Overview: Computing, Programming, Data, and Computer Science
Copyright (c) 2017 Kathi Fisler
1 What will this course be about?
Computer science is a huge field. Data science is a current hot topic. Each of you may have a different sense of what these are, how they intersect, and what you might expect to get out of this class. Let’s start with an example to help scope this course.
Take a look at the projected web page from the USNews site. Where might each of data science, computer science, and data management/engineering have been used to create that site?
USNews would have had to gather and organize a fair bit of information from the individual schools. Data organization is key to both computer science and data science, and this course will talk about that.
Computing the rankings themselves requires a fair bit of statistics (and data collection). This is solidly part of data science. This course will NOT deal with these topics. In particular, we don’t assume that you are comfortable with statistics
Selecting the ads to display involves machine learning, which spans computer science and data science. We’ll get an initial hint of how these these techniques work (you need some background in both CS and programming before you can study machine learning in detail).
Understanding how to search over a collection of data is part of computer science. Like any software-based process, it depends on organizing and processing data through programming. You will learn fundamentals of programming in this course.
Creating a nice looking website that doesn’t crash depends on many aspects of CS, none of which we will cover in this course.

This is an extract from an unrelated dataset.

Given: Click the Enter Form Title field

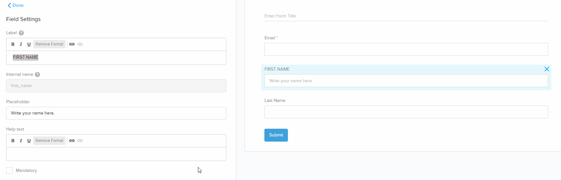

Understanding how to sanity check and test your analyses so that you trust them is important in both data science and computer science. We will talk about this in this course.
Put differently, this course will focus on computer science techniques that matter for dealing with data and information, as mediated through the task of programming. When we say "data", we don’t just mean graphs, spreadsheets, and statistics. We’ll also be looking at managing the information and data that underlie uses of computing in various domains.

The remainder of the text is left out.